So, if our divisor is x² + x - 2 (and is therefore of degree 2), our remainder would have a degree of up to 1, so we let our remainder take the form Ax + B where A and B are constants to be found.
Let P(x) = D(x) Q(x) + R(x)
where P(x) is our original polynomial (which we will never be able to know), D(x) is our divisor x² + x - 2, Q(x) is our quotient polynomial (which we will never be able to know) and R(x) is our remainder polynomial which is Ax + B.

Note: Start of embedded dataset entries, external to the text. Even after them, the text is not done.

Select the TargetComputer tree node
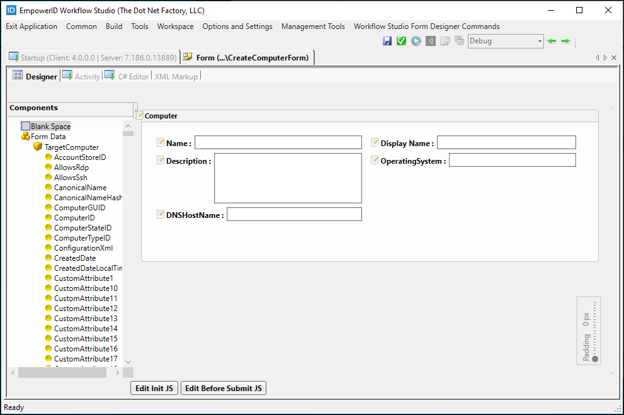The image size is (624, 415). (x=71, y=147)
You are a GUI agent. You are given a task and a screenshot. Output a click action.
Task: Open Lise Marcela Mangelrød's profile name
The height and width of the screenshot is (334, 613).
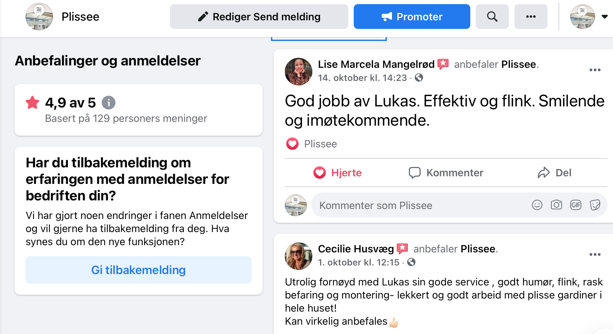pyautogui.click(x=376, y=64)
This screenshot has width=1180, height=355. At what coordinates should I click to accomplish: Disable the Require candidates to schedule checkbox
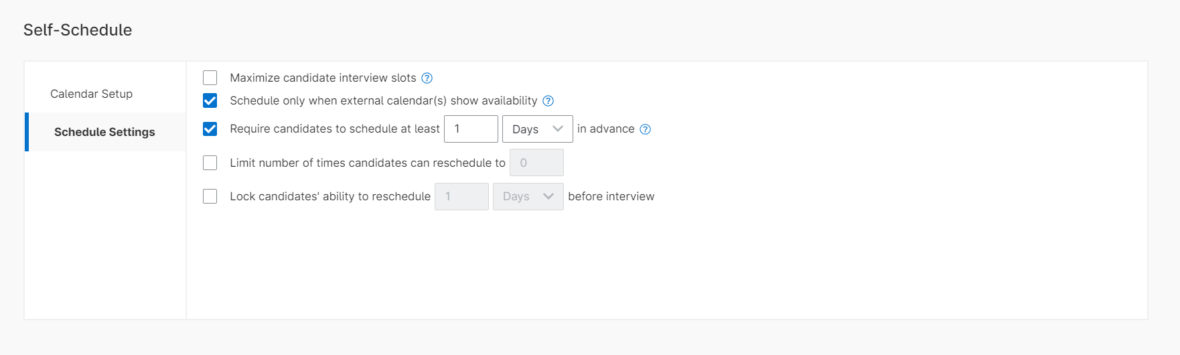pos(210,129)
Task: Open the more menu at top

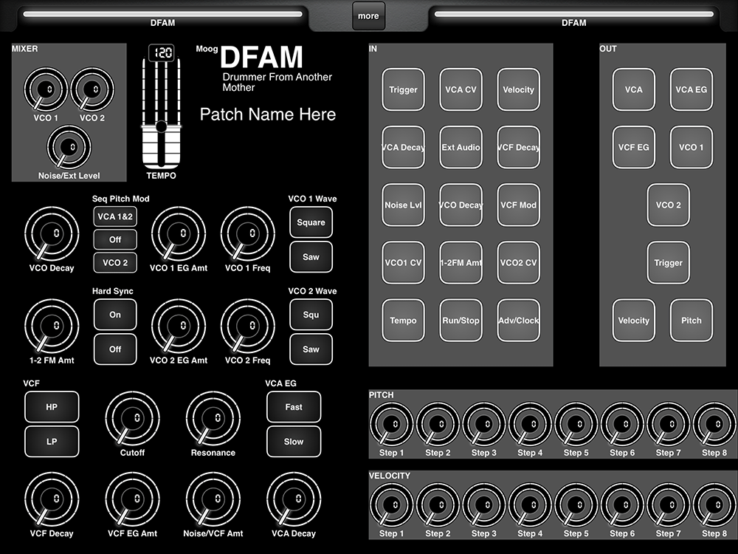Action: click(x=368, y=16)
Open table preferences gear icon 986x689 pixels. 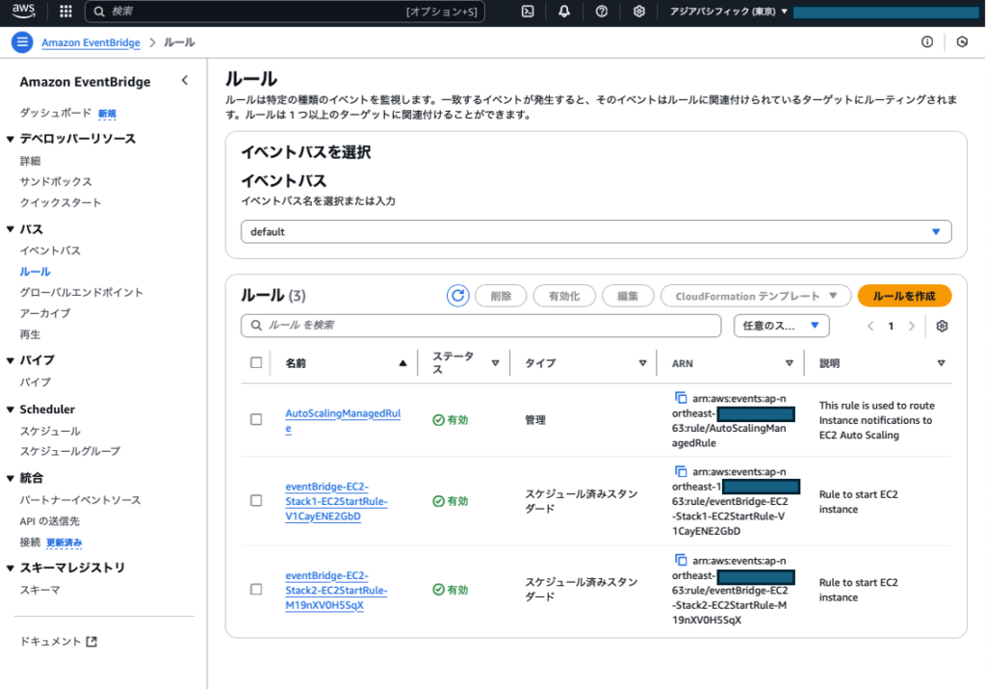(x=942, y=326)
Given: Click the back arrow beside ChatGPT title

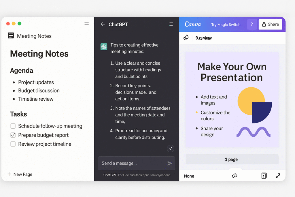Looking at the screenshot, I should point(103,25).
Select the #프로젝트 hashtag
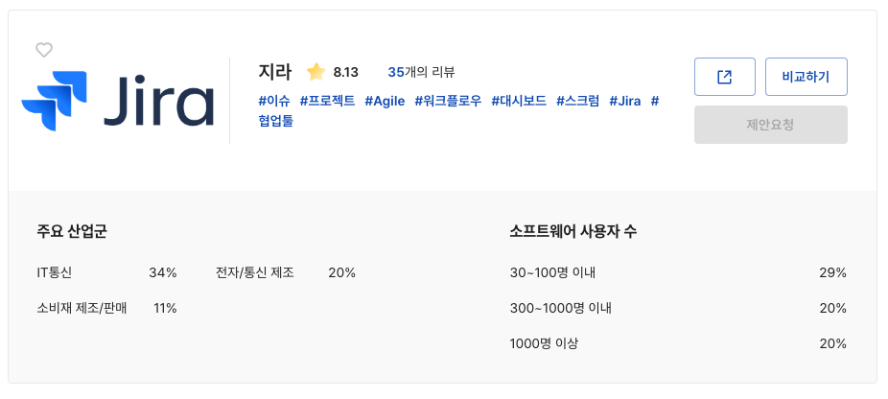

P(x) = (x² + x - 2) Q(x) + Ax + B
P(x) = (x + 2) (x - 1) Q(x) + Ax + B
P(x) leaves a remainder of 80 when divided by x + 2 and a remainder of -10 when divided by x - 1, so by the Remainder Theorem,
P(-2) = 80 and P(1) = -10
P(-2) = 80
0 + A (-2) + B = 80
-2A + B = 80
B = 80 + 2A
P(1) = -10
0 + A (1) + B = -10
A + B = -10
A + 80 + 2A = -10
3A + 80 = -10
3A = -90
A = -30
B = 80 + 2 (-30)
B = 20
P(x) = (x² + x - 2) Q(x) - 30x + 20
so the remainder when P(x) is divided by x² + x - 2 is -30x + 20.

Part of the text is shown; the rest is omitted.